■ **Tugas yang Diminta**: Ketik ulang baris materi di bawah ini persis sama, mulai dari baris yang memuat "The height and" dan berhenti setelah baris yang memuat "(x=35, y=703)".

■ **Baris Data**:

■ ■ ■

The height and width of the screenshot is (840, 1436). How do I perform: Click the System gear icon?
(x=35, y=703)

■ ■ ■

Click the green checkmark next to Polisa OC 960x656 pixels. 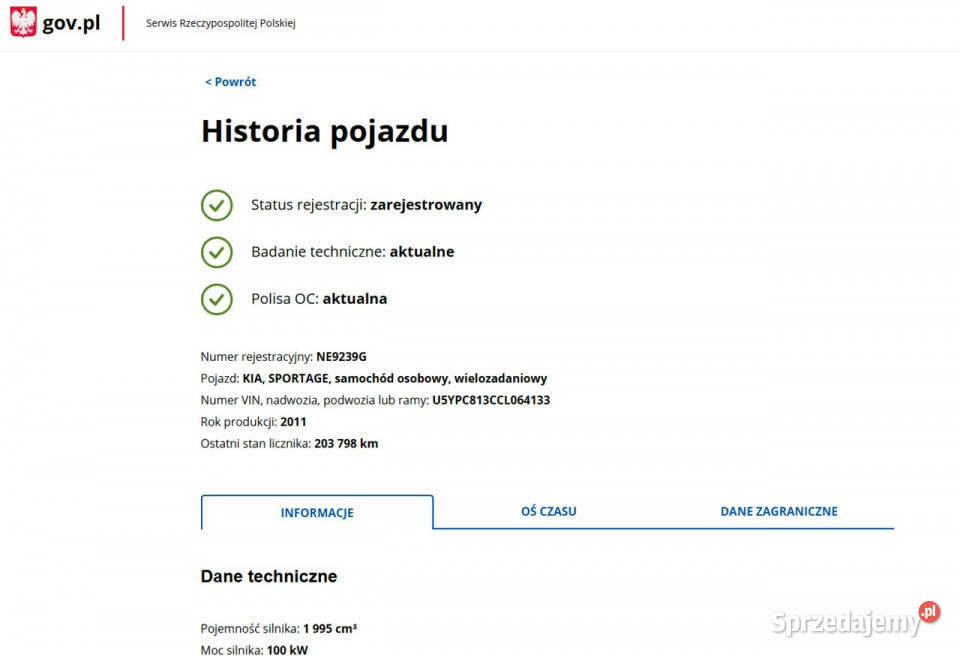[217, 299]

■ ■ ■

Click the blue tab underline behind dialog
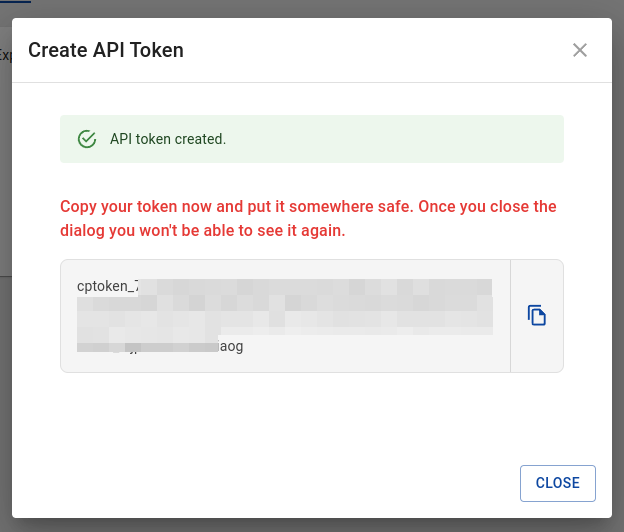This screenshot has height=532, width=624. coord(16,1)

■ ■ ■

■ **Jawaban**:
The height and width of the screenshot is (840, 1436). How do I perform: Click the System gear icon?
(x=35, y=703)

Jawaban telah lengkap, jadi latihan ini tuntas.